Canadian politician (1852–1927)

Joseph Hormidas Gariépy (December 3, 1852 – July 6, 1927) was a politician in Alberta, Canada and a municipal councillor in Edmonton.

==Biography==
Gariépy was born in L'Assomption County, Canada East on December 3, 1852. At age sixteen, he moved to Montreal where he lived for twenty-four years, working in the grocery business. He married Etudienne Boissoneault in 1872. The pair would have seven children; two of these, Wilfred and Charles, would enter politics themselves. In 1893 Joseph Gariépy moved to Edmonton bought a block of land for $1200 - the most expensive real estate traded in Edmonton to that date. On it, he opened a general store known successively as Gariépy & Chenier, Gariépy & Borsseau, and Gariépy & Lessard; a second store in Morinville followed in 1908.
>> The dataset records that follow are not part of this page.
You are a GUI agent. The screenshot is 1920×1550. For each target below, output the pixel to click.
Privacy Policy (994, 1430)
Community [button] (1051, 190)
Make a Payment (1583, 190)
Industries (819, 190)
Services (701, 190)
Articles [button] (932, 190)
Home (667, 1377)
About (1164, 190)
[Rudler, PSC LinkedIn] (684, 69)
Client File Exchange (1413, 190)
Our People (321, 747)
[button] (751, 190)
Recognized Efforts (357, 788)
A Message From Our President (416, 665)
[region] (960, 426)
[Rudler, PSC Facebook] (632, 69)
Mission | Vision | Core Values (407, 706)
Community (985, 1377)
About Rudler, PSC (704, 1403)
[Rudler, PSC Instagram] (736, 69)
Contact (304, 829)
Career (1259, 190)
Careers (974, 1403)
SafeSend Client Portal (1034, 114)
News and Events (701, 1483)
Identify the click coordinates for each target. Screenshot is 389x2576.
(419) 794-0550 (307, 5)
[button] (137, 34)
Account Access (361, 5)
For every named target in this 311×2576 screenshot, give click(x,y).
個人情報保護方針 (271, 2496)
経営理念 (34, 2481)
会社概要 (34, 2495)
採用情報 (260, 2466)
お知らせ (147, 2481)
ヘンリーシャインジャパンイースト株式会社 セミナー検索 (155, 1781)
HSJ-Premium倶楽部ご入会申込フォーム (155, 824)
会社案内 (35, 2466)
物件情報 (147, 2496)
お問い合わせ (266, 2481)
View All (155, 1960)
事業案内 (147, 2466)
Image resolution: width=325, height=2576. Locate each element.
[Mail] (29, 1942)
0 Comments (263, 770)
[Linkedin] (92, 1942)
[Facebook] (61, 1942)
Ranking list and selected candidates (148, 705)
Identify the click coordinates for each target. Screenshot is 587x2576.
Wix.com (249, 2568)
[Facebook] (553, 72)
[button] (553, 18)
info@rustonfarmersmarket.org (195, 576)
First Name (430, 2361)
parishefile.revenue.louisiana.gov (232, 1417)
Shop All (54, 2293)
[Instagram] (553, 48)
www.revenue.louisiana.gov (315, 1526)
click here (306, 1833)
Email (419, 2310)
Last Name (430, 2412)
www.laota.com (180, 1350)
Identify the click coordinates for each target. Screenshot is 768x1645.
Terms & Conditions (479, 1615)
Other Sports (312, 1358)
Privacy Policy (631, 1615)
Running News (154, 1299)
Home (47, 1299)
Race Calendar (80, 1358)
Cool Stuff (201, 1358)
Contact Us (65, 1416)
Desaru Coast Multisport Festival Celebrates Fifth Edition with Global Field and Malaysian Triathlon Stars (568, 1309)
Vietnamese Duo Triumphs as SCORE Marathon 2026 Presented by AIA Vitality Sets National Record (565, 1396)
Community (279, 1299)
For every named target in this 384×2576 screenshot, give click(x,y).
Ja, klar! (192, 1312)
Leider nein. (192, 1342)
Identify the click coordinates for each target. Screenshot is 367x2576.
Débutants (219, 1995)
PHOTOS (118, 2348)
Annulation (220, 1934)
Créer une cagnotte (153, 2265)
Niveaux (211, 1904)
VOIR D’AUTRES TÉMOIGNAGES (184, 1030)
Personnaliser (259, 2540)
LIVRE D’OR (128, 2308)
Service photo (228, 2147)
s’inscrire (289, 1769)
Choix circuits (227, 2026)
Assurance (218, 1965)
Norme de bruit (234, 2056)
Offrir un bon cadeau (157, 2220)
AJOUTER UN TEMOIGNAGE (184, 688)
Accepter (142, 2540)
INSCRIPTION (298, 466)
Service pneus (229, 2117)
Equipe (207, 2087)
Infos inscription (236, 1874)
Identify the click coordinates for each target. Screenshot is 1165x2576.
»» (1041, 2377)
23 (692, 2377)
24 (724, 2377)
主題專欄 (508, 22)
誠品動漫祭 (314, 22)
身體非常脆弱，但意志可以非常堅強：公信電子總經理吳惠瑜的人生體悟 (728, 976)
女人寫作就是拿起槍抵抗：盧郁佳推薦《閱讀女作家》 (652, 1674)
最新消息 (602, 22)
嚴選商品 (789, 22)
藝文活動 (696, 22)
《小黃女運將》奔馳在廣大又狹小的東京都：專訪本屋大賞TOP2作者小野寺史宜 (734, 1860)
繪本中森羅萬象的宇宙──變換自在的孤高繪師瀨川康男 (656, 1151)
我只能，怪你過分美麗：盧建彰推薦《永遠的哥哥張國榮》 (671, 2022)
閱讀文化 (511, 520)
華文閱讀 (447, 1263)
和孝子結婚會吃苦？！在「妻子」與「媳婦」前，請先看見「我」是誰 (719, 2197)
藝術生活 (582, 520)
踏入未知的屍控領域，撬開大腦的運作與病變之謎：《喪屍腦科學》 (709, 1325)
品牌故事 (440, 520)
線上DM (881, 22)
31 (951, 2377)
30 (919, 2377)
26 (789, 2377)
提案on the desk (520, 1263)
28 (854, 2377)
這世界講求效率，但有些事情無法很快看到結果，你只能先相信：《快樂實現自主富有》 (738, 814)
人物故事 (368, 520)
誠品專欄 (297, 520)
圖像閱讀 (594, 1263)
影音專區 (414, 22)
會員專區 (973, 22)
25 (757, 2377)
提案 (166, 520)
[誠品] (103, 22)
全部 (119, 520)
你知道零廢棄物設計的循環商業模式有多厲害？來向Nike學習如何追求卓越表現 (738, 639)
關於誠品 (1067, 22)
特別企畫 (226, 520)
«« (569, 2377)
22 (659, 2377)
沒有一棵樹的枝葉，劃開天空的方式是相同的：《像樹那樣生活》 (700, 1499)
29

Gariépy partnered with Prosper-Edmond Lessard, a former employee who would later become his son-in-law by marrying Emily Gariépy, both through his general store and through subsequent real estate ventures which saw both men become wealthy.

In 1896, Gariépy was elected as an alderman to Edmonton Town Council, finishing second of nine candidates in an election in which the top six candidates were elected. However, he was defeated in his 1897 re-election bid, finishing last of nine candidates. He attempted a comeback in 1900, and finished fourth of eight candidates. Unfortunately, aldermanic terms had, in the interim, become staggered, meaning that only half of the six seats were elected each year, so Gariépy was not elected.

He did not seek municipal office again during his lifetime, although he did sit as a Catholic school trustee between 1914 and 1924.

Gariépy was a founding member and president of the Edmonton Board of Trade, a member of the Knights of Columbus, and involved with the Liberal Party of Canada. He died July 6, 1927.